Market Insights | Jan/19/2026

Voluntary carbon markets are evolving, and so are buyer expectations. As scrutiny around offset quality increases, companies are paying closer attention to how carbon removal is delivered, measured, and verified. Biochar carbon credits have gained relevance within this shift, offering a form of removal that combines durability with practical deployment.

Market Trends and Demand for Biochar Carbon Credits

Growing Demand for Durable Carbon Removal

The market for biochar carbon credits has grown quickly over the past few years, positioning biochar as a credible option within the carbon removal space. Corporate climate commitments are becoming more specific, and buyers are increasingly prioritizing solutions that offer durability and transparent carbon accounting. In this context, biochar is often viewed differently from nature-based offsets, some of which have faced integrity concerns.

Biochar’s more engineered approach, combined with measurable and long-term carbon storage, appeals to companies seeking confidence and permanence. As a result, voluntary market demand for biochar credits has increased rapidly as organizations look for removal options that can be clearly accounted for and verified.

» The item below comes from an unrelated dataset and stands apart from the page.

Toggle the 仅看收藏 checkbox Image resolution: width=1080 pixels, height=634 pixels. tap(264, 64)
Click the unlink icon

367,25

Delivery Volumes and Market Readiness

Biochar’s role in the market is also reflected in delivery data. Biochar accounts for the majority of carbon dioxide removal tonnes that have actually been delivered to date. In the first half of 2025, Biochar Carbon Removal continued to lead the market, representing 89.4 percent of delivered durable carbon removal in Q2 .

This places biochar well ahead of direct air capture, BECCS, and other removal approaches that are still scaling. A key factor is readiness. Biochar projects can be deployed today, while many other CDR technologies remain at the pilot or early demonstration stage.

Buyer Profile and Purchasing Patterns

Demand for biochar carbon credits is driven primarily by companies and institutions with long-term climate commitments. These buyers are typically focused on net-zero targets and are looking for durable carbon removal that can be delivered in the near term. While the buyer base has expanded, a relatively small group of large purchasers continues to account for a significant share of total volume, reflecting early-stage market dynamics.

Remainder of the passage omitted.